How chargebacks happen
A chargeback occurs when a customer disputes a transaction with their card issuer (their bank) rather than the merchant directly. The card network reverses the transaction, the merchant loses the revenue and the goods, and is typically charged a $25–$50 chargeback fee. Common reasons for peptide-merchant chargebacks:
- Fraud disputes — "I didn't make this purchase" (often legitimate stolen-card fraud, sometimes friendly fraud)
- Product not received — shipping delays, customs holds (international peptide shipments are notorious)
- Product not as described — packaging differs from website, dosing different from expected
- Subscription not cancelled — customer initiated cancellation but got billed anyway
How ratios are calculated
Two ratios are tracked separately:
- Count ratio = chargebacks last month ÷ transactions previous month
- Value ratio = chargeback dollars last month ÷ transaction dollars previous month
The ratio uses the previous month's volume as denominator because chargebacks lag transactions by 30–120 days. Crossing 1.0% count for two consecutive months enters you into Mastercard ECP. Crossing 1.5% triggers immediate review.

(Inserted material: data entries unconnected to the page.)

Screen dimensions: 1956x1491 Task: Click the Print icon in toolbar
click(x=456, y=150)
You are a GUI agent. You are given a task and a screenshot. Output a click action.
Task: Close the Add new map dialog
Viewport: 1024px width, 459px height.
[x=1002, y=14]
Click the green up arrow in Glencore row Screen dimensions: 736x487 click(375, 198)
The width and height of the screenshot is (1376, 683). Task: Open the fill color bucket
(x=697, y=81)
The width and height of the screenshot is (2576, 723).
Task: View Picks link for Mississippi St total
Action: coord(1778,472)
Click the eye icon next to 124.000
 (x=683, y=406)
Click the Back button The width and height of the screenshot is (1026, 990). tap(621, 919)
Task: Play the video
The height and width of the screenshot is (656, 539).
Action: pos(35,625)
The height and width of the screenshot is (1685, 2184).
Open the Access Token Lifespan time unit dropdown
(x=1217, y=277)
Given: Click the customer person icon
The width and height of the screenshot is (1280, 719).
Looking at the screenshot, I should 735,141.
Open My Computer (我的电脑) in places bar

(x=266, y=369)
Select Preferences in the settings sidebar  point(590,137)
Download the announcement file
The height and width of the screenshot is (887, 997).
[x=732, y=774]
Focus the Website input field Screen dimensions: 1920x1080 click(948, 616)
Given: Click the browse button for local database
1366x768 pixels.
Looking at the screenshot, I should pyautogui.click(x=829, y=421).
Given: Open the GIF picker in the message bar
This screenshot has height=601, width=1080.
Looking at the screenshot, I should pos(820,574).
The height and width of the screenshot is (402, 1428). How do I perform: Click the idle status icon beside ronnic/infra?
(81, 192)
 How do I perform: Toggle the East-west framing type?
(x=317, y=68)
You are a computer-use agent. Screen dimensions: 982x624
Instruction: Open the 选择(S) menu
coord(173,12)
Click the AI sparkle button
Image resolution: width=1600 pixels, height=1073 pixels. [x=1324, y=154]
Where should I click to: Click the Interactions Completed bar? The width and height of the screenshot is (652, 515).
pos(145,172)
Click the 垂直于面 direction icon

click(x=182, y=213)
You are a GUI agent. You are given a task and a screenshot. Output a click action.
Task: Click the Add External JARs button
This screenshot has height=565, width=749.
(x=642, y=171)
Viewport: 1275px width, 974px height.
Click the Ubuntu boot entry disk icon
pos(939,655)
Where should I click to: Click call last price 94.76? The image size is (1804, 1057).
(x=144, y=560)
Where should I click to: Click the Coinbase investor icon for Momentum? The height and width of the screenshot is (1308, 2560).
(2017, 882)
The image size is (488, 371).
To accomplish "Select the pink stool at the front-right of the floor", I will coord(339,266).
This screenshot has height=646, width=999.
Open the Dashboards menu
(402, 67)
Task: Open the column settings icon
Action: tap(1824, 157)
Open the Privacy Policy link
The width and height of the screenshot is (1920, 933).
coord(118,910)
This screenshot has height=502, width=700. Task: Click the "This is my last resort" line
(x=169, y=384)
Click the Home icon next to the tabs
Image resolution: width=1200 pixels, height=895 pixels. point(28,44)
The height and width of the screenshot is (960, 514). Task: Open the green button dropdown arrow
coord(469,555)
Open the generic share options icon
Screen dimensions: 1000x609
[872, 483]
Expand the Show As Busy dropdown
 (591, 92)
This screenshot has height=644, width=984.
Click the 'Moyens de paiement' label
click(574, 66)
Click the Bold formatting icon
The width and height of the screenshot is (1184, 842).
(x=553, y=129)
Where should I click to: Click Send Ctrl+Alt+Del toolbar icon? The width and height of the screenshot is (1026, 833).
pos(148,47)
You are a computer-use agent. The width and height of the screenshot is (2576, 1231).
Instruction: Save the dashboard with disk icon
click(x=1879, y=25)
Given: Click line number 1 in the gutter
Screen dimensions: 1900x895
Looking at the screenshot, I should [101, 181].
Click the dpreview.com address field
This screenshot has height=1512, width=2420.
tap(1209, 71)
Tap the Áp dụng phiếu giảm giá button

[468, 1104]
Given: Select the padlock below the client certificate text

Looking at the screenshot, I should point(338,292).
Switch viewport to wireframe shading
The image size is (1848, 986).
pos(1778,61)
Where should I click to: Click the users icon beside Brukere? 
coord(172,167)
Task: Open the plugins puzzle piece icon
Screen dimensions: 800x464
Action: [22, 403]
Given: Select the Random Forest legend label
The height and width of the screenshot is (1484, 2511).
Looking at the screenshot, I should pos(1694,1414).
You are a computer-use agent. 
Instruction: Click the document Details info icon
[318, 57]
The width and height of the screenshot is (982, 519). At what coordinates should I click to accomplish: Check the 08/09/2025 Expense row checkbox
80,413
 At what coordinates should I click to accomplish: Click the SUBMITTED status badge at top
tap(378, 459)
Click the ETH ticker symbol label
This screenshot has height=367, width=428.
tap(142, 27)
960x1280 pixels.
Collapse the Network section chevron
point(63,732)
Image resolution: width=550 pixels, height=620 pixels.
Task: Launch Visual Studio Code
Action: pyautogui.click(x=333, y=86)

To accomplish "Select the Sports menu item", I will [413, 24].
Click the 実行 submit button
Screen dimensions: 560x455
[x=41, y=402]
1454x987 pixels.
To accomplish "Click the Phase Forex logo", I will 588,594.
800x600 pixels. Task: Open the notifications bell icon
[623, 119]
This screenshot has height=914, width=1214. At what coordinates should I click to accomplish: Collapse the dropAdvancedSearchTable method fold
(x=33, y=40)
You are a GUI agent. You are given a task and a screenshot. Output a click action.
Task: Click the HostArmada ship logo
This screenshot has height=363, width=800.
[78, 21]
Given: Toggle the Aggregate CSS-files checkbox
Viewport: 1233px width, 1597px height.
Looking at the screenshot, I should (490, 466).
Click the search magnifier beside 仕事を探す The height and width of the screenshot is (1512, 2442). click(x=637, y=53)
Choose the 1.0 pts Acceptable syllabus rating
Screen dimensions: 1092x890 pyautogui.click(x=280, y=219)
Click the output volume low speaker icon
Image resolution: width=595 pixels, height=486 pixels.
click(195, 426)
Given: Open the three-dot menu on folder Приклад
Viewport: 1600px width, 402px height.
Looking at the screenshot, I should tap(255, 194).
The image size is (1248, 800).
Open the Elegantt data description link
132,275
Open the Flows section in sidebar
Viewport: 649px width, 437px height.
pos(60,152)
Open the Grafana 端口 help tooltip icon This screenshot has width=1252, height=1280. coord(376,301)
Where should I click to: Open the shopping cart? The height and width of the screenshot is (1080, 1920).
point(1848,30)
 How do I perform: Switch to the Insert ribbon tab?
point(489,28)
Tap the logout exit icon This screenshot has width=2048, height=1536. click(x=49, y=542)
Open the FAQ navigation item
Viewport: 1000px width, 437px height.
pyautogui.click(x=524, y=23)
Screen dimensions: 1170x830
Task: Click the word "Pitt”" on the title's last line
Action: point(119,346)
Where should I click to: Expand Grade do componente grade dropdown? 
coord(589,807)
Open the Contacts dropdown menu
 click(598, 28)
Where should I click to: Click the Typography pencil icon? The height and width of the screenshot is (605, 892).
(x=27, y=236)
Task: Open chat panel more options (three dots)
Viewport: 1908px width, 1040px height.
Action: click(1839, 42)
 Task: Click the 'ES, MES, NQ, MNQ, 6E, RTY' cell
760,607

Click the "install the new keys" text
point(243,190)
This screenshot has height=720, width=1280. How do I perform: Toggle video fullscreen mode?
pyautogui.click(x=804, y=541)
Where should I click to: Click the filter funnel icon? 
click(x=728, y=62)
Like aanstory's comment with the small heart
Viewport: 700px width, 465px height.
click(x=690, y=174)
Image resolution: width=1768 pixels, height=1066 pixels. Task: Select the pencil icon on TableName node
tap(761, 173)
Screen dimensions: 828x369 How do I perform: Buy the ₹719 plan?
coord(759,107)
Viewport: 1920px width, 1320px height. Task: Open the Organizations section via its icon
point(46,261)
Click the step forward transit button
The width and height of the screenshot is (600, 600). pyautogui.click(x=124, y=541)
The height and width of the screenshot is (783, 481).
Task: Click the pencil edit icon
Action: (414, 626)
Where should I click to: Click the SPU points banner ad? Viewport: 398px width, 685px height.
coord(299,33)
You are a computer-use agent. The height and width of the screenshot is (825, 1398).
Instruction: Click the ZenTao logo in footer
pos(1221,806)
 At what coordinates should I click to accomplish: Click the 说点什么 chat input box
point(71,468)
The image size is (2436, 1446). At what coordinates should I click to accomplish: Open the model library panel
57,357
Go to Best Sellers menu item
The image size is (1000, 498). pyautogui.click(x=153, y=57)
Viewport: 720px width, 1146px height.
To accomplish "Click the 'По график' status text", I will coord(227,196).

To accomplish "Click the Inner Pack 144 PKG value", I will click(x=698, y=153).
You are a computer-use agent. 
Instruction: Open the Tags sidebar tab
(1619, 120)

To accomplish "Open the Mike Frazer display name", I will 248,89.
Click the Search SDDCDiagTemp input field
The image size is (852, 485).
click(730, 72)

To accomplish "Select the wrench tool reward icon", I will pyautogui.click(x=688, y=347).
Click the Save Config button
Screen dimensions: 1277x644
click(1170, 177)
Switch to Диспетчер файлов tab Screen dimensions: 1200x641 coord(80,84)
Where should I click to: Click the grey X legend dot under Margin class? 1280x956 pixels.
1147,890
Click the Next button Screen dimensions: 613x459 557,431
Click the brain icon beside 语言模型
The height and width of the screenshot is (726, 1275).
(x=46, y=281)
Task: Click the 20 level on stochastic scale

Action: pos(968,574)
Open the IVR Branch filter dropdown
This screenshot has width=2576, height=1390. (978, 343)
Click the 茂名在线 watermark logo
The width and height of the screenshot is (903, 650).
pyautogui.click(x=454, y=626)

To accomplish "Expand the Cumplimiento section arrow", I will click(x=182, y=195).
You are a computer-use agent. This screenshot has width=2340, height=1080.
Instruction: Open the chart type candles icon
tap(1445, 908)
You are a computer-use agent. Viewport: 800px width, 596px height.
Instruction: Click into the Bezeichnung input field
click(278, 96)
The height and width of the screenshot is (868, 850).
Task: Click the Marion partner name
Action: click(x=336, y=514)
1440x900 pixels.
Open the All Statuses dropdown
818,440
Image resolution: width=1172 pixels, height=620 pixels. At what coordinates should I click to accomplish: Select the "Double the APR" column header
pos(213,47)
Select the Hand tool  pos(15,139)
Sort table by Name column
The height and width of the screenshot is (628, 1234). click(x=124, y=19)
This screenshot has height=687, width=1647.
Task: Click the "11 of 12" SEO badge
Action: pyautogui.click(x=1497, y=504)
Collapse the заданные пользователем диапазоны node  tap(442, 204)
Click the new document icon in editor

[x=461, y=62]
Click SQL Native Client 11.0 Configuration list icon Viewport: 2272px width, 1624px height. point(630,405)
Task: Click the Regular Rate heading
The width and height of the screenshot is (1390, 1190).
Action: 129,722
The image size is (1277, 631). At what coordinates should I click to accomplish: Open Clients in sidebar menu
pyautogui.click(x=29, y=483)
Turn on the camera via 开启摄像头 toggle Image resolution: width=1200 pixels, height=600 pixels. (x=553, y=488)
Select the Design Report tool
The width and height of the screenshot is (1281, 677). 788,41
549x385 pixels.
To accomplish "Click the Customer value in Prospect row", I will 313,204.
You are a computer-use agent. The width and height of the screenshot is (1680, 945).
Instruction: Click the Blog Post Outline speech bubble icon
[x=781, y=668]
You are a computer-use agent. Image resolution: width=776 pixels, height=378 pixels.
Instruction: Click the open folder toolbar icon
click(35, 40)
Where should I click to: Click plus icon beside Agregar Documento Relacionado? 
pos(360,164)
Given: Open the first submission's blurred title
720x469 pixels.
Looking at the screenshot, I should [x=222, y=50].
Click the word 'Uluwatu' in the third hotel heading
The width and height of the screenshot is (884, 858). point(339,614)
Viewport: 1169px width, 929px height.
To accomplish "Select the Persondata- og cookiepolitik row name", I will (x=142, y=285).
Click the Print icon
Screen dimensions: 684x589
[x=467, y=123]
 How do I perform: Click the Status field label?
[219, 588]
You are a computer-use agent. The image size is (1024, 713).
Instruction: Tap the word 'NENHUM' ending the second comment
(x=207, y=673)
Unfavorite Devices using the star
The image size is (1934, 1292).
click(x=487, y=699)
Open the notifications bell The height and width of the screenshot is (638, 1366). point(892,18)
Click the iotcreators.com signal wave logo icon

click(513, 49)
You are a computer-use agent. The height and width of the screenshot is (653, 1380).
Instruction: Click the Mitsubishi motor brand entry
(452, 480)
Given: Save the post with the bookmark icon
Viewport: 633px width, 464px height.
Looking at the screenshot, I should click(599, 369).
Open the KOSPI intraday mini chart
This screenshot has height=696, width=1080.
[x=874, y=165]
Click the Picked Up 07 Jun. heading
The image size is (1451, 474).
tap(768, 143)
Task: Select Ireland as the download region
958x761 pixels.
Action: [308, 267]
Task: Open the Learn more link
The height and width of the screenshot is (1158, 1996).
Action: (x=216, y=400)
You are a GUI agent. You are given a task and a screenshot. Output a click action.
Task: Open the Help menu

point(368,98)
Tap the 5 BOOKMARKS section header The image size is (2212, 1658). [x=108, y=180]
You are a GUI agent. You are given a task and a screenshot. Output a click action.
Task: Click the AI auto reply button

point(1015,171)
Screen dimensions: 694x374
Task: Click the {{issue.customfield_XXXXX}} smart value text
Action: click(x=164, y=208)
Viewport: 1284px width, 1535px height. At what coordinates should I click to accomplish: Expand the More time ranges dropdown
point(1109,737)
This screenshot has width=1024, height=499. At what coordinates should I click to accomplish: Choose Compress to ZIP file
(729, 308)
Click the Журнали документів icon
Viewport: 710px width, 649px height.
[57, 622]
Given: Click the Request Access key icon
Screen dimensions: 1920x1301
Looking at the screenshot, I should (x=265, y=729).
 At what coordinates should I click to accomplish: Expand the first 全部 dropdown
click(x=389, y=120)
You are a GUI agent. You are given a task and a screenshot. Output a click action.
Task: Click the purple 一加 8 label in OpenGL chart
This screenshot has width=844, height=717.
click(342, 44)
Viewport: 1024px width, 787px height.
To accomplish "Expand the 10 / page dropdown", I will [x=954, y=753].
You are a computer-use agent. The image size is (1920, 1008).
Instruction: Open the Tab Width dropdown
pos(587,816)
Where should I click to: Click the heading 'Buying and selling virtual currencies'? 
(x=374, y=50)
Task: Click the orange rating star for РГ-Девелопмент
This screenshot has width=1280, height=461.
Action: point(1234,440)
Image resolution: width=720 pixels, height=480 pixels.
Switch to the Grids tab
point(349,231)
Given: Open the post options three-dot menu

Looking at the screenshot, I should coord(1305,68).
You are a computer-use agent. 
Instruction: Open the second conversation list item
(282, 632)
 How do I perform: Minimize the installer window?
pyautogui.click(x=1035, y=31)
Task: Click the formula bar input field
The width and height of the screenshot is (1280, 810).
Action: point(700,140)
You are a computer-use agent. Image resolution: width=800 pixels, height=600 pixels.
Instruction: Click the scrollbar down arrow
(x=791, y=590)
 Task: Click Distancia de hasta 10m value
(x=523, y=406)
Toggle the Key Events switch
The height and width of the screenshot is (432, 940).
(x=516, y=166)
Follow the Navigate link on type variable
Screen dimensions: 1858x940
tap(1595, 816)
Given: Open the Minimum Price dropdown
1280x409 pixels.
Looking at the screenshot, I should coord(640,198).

What happens above threshold
The cascade: warning letter → ECP enrollment ($1,000+ monthly fine + mandatory mitigation plan) → MID termination if not remediated in 4 months → MATCH listing under Reason Code 04. The whole sequence can play out in under 6 months for a brand that doesn't aggressively manage disputes.
How PeptideRails handles chargebacks
We provide a chargeback dashboard, automatic representment for clear-cut wins (signed proof of delivery, signed authorization, product-as-described evidence), and a flat fee per dispute that is refunded if we win on your behalf. Most peptide brands working with PeptideRails maintain chargeback ratios under 0.6% — well below Mastercard's thresholds. We do not paper over high chargeback ratios; if your ratio is structural rather than circumstantial, we'll surface that during underwriting.